===== READING PASSAGE =====
Member of the Ontario Provincial Parliament for Bramalea—Gore—Malton (Bramalea—Gore—Malton—Springdale 2003—2007)
- In office 2003–2011
- Preceded by: Raminder Gill
- Succeeded by: Jagmeet Singh

Personal details
- Born: Kuldip Singh Kular December 12, 1948 (age 77) Ludhiana, Punjab, India
- Party: Liberal
- Spouse: Jaswant Kular
- Education: Guru Nanak Dev University Dalhousie University
- Profession: Doctor

= Kuldip Kular =

Canadian politician (born 1948)

Kuldip Singh Kular (born December 12, 1948) is an Indian-born Canadian politician and former Member of Provincial Parliament in Ontario, Canada. He was a Liberal member of the Legislative Assembly of Ontario from 2003 to 2011 representing the riding of Bramalea—Gore—Malton.

==Background==
Kular was born and raised in a Sikh family in Ludhiana, Punjab, India and received a medical degree from Guru Nanak Dev University in Amritsar, Punjab, India. He moved to Canada in 1974, and completed two years of residency training in paediatrics at the IWK Health Centre at Dalhousie University in Nova Scotia. He then worked for two years at the Canadian Armed Forces Hospital in Halifax, Nova Scotia before starting a family practice in Campbellton, New Brunswick in 1978.

In 1986, Kular founded a family and sports medicine clinic in Brampton, Ontario, a city which has a large number of recent Indian immigrants. He was also a founding member of the Northern Indian Medical and Dental Association of Canada.
=====
**WORK REQUIRED:** Reproduce the passage of the Kuldip Kular article that begins at the words "Canadian politician (born" and stops after "riding of Bramalea—Gore—Malton.".
===== RECORDS SUPPLIED =====
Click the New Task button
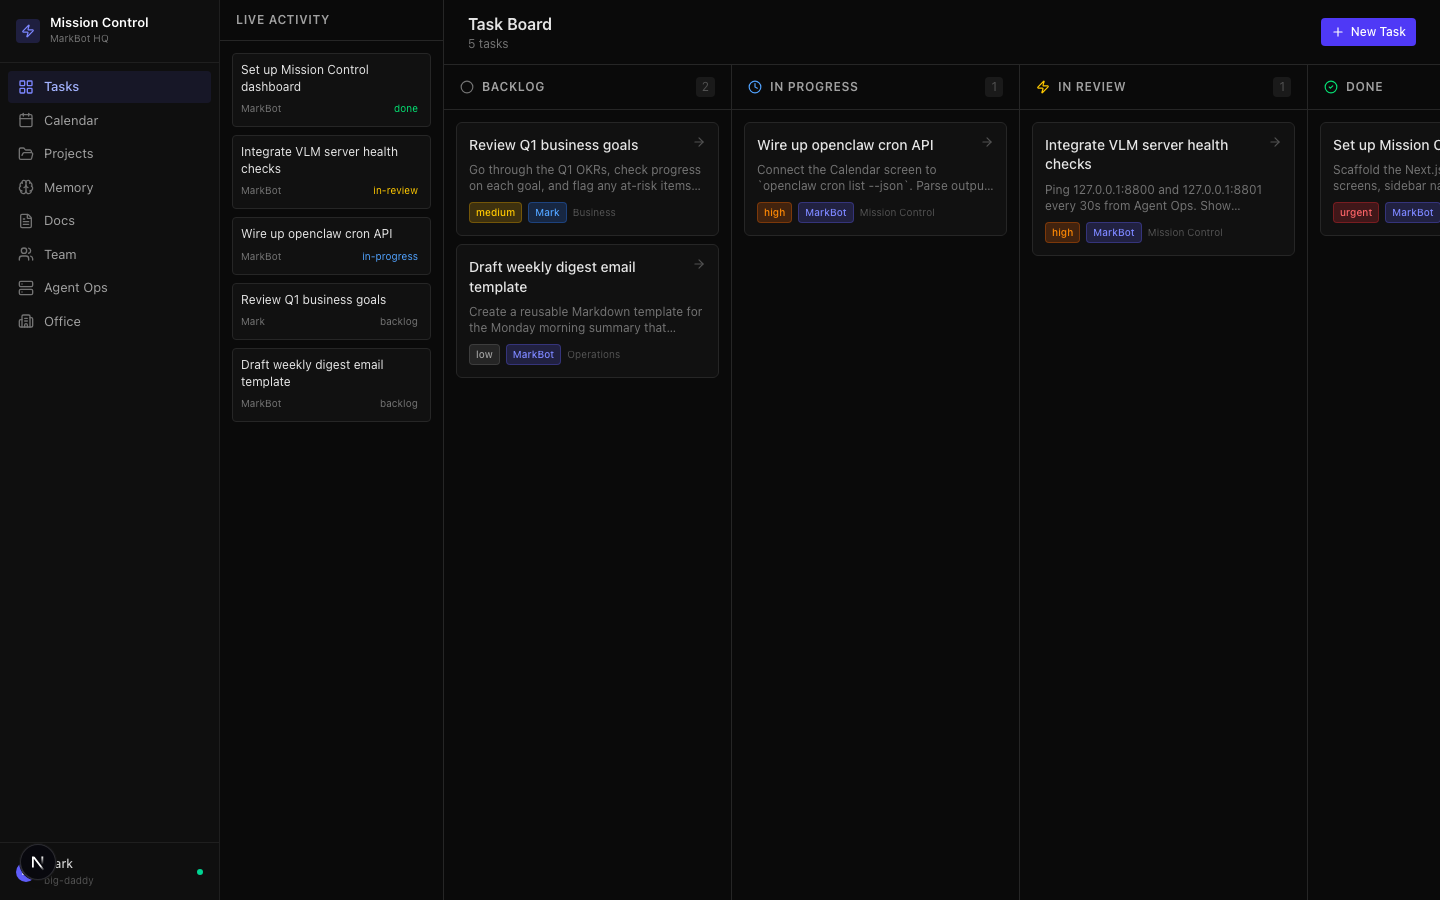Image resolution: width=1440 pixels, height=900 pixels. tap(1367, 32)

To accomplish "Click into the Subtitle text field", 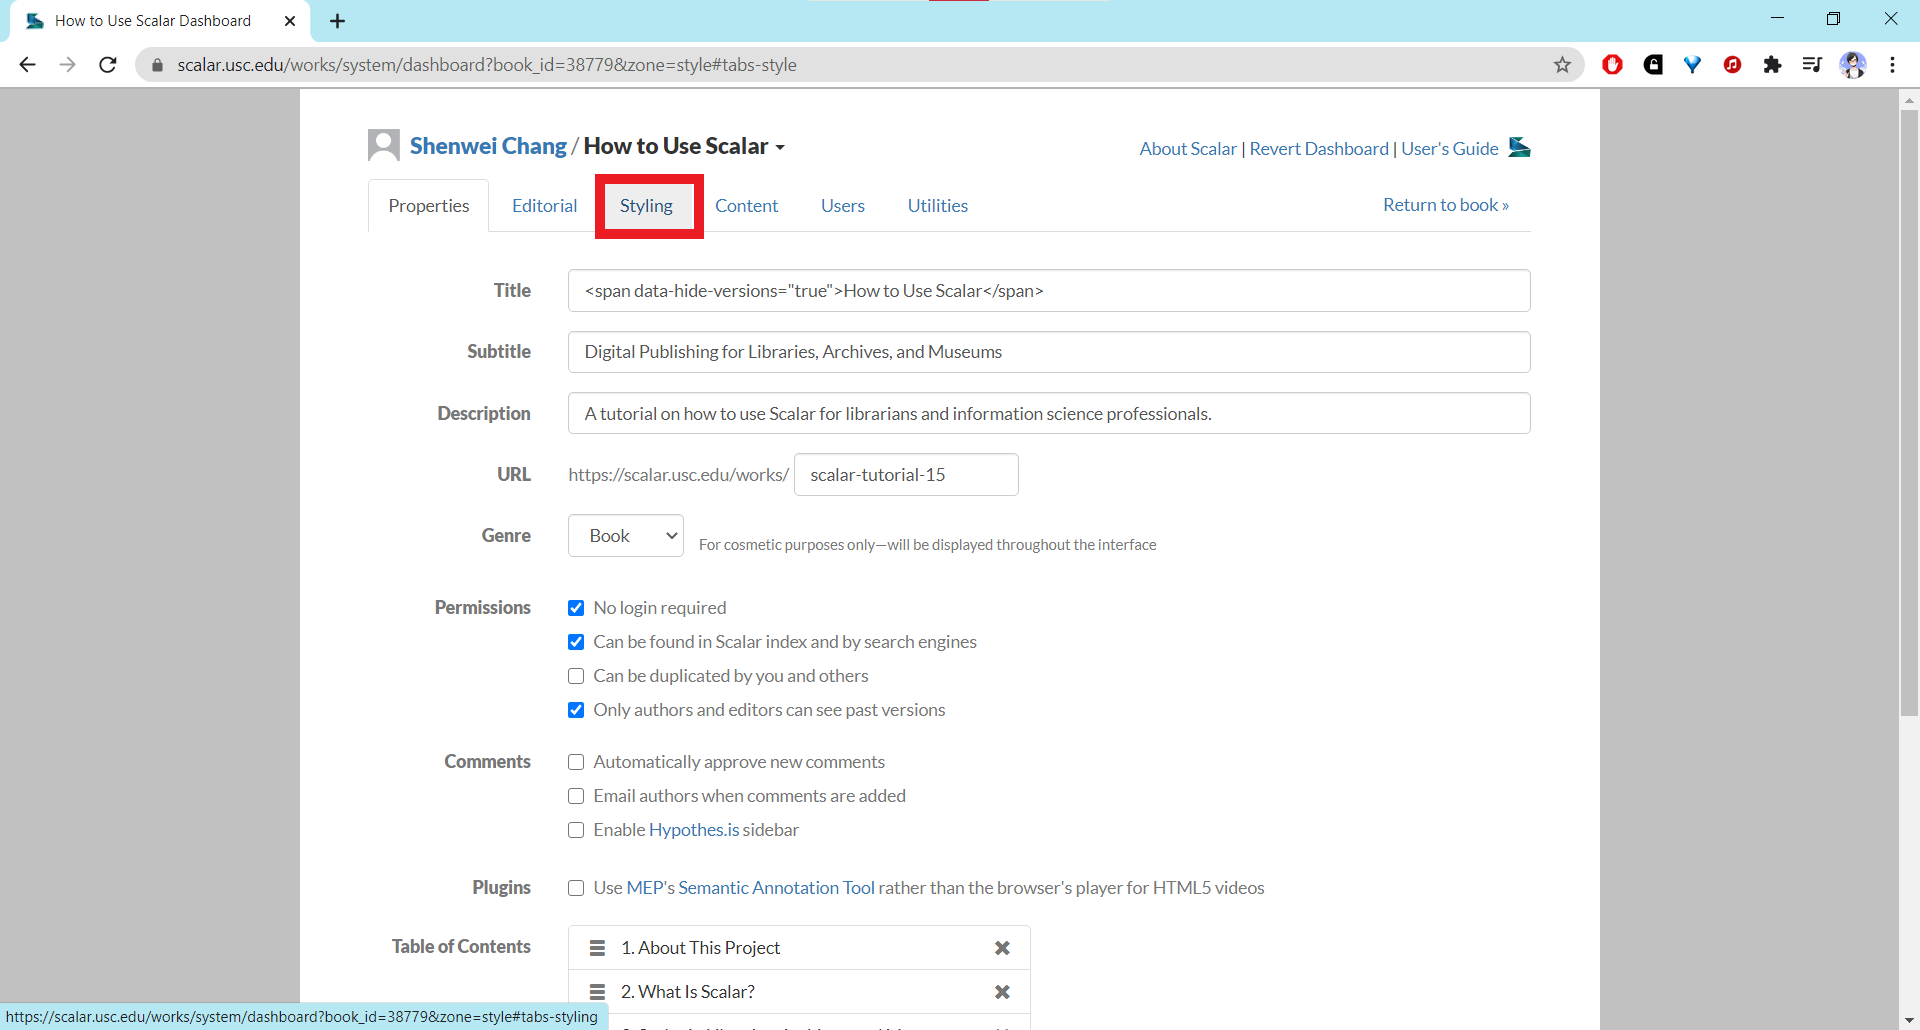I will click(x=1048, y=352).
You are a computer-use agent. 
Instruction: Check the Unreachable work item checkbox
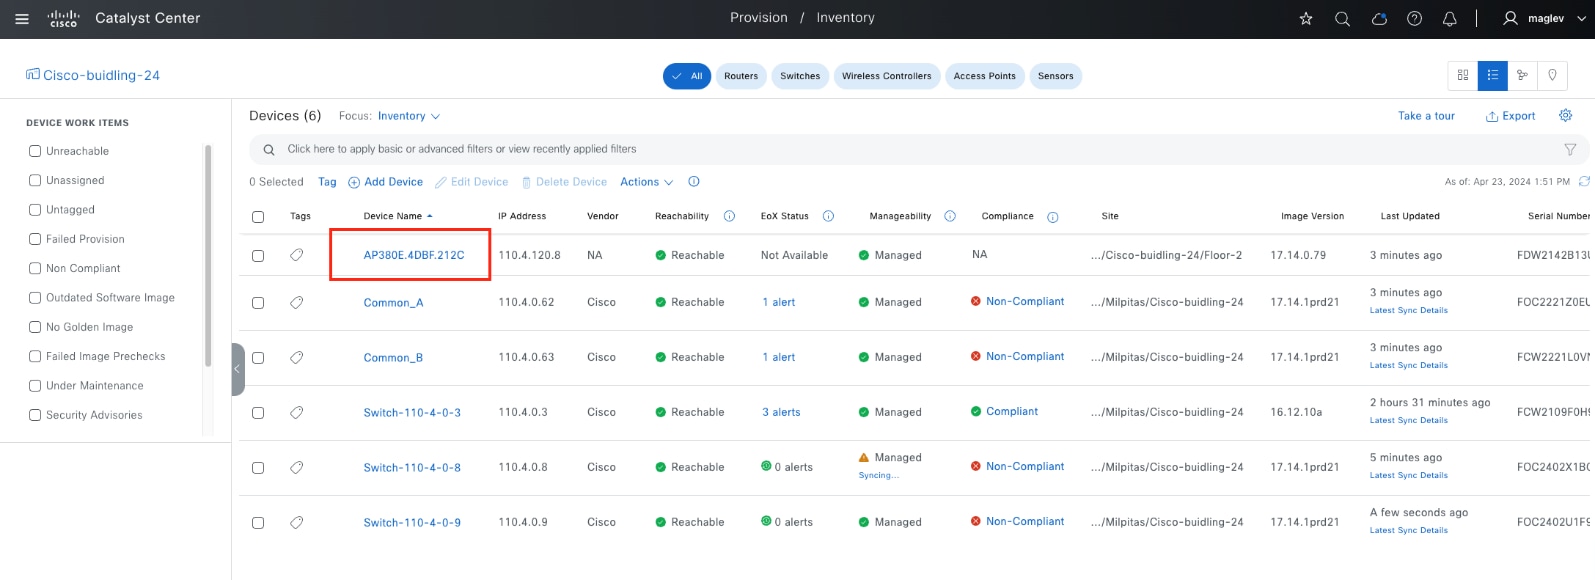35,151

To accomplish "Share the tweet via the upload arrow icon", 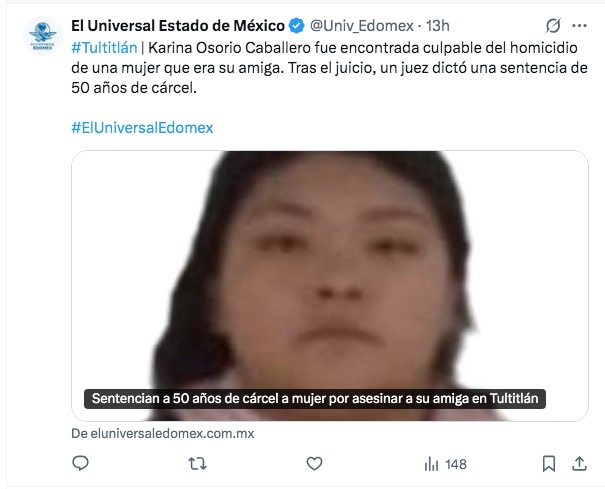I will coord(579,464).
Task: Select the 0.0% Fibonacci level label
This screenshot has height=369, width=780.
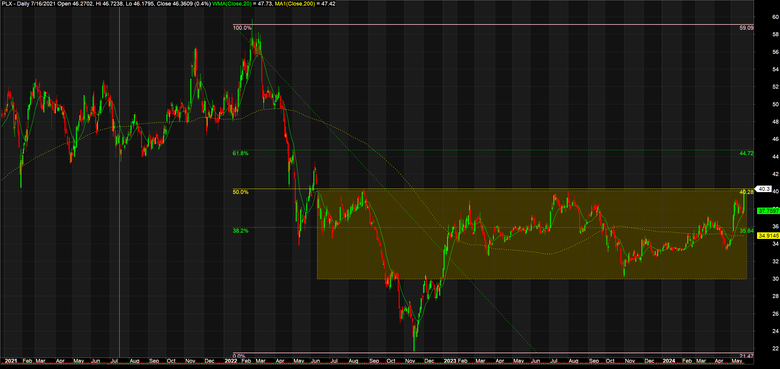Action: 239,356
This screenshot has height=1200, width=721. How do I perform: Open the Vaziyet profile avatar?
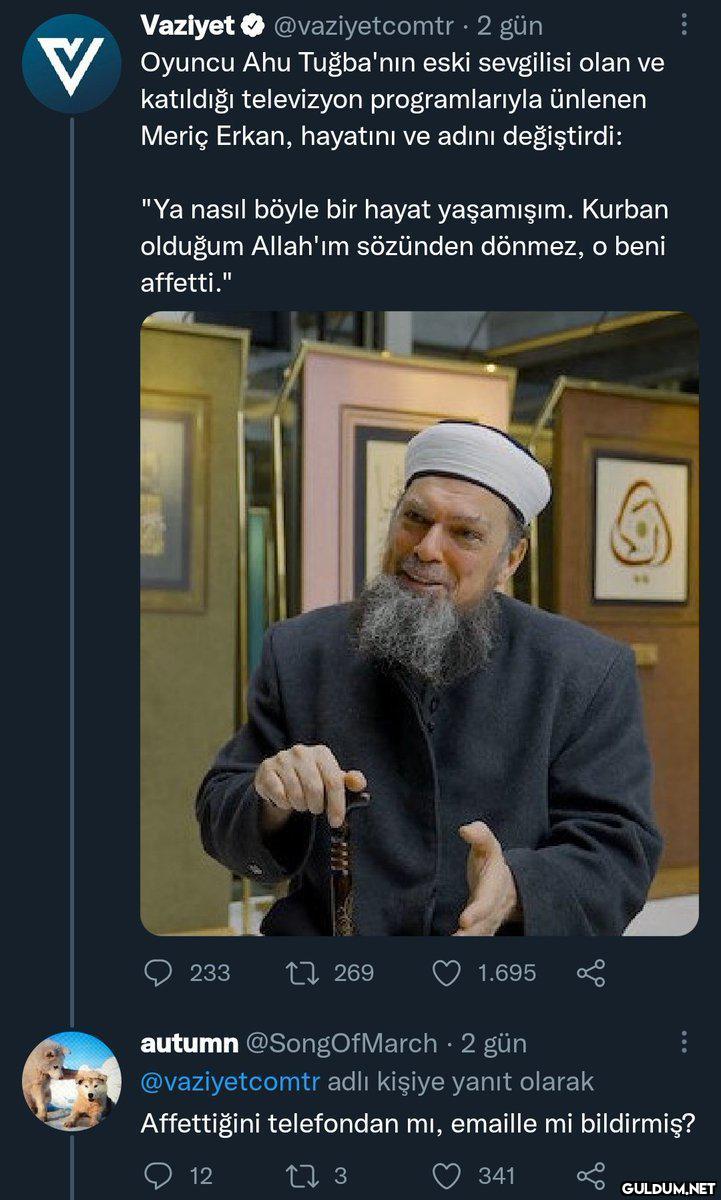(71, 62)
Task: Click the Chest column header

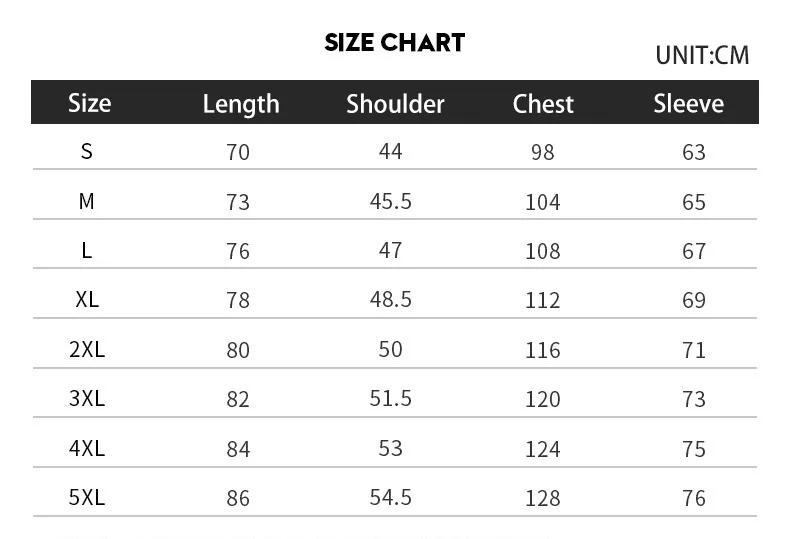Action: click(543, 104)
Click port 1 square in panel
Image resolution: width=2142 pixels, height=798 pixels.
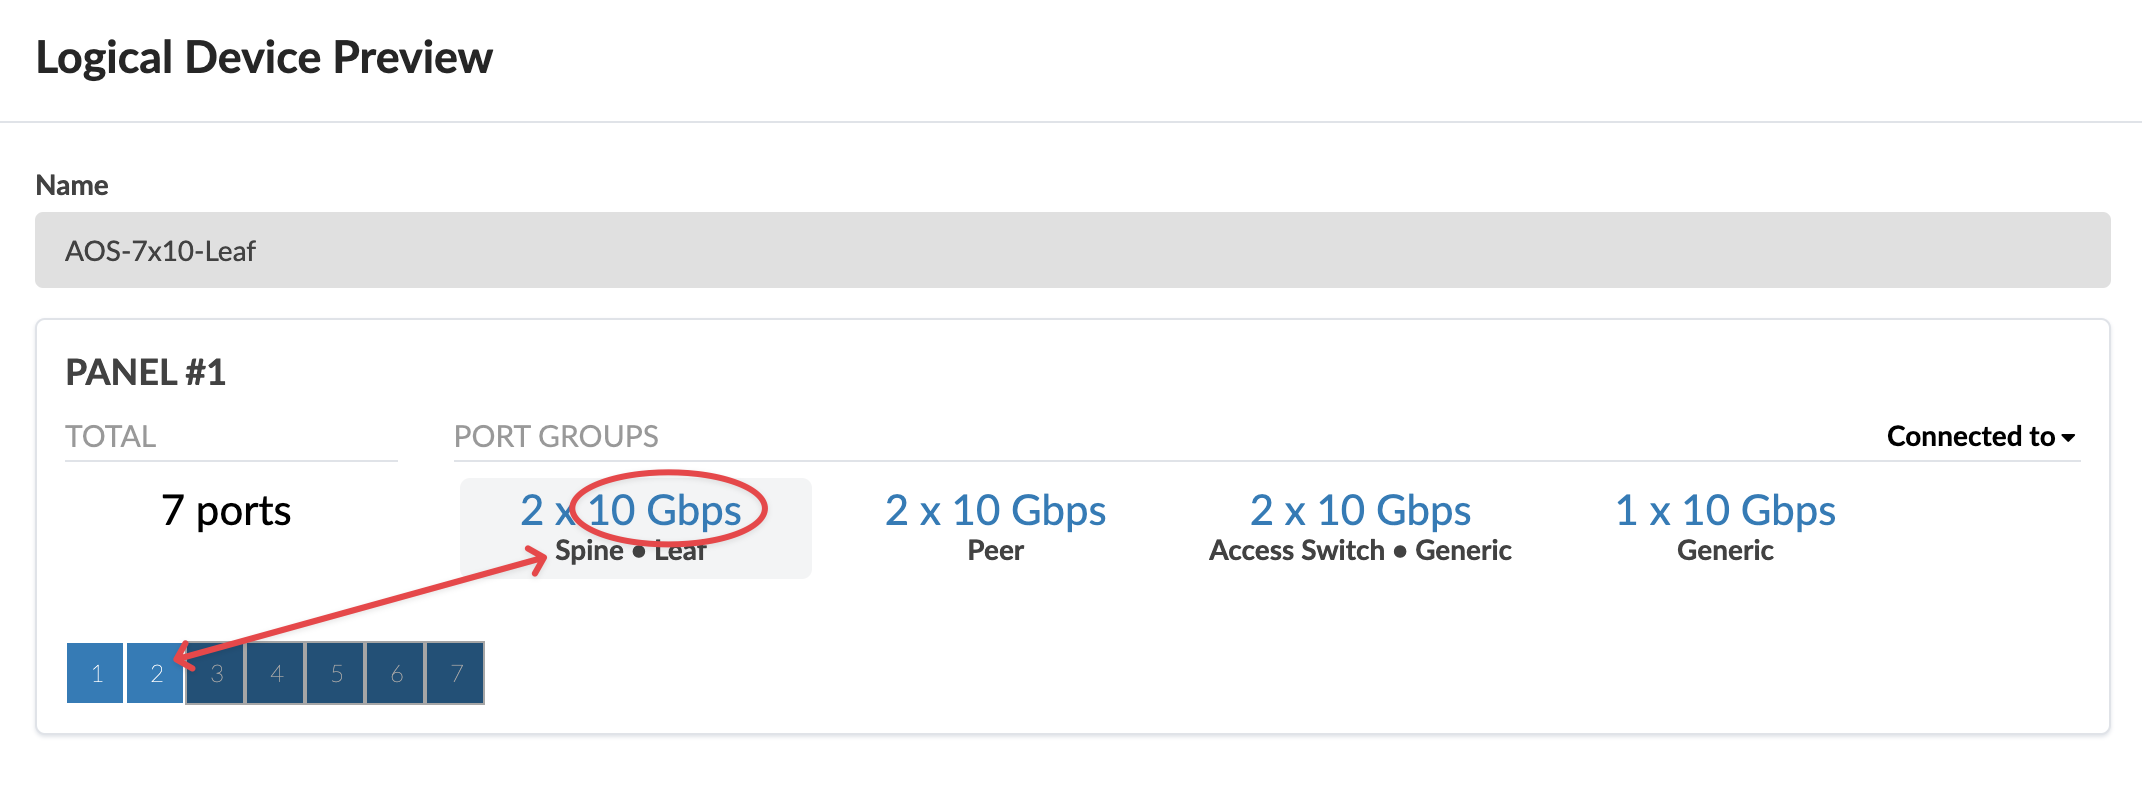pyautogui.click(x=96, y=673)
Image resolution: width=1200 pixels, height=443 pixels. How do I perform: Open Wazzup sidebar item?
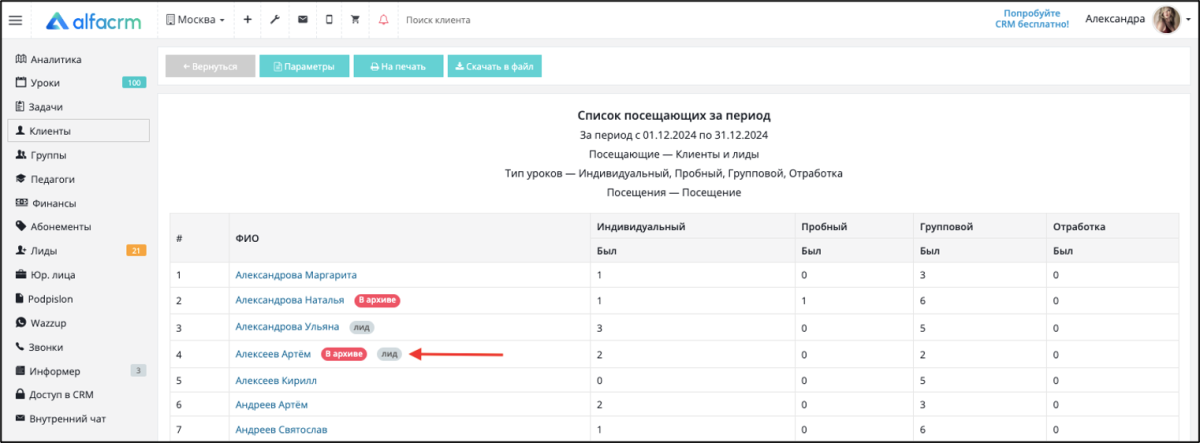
=====
**WRITTEN ANSWER:**
Canadian politician (born 1948)

Kuldip Singh Kular (born December 12, 1948) is an Indian-born Canadian politician and former Member of Provincial Parliament in Ontario, Canada. He was a Liberal member of the Legislative Assembly of Ontario from 2003 to 2011 representing the riding of Bramalea—Gore—Malton.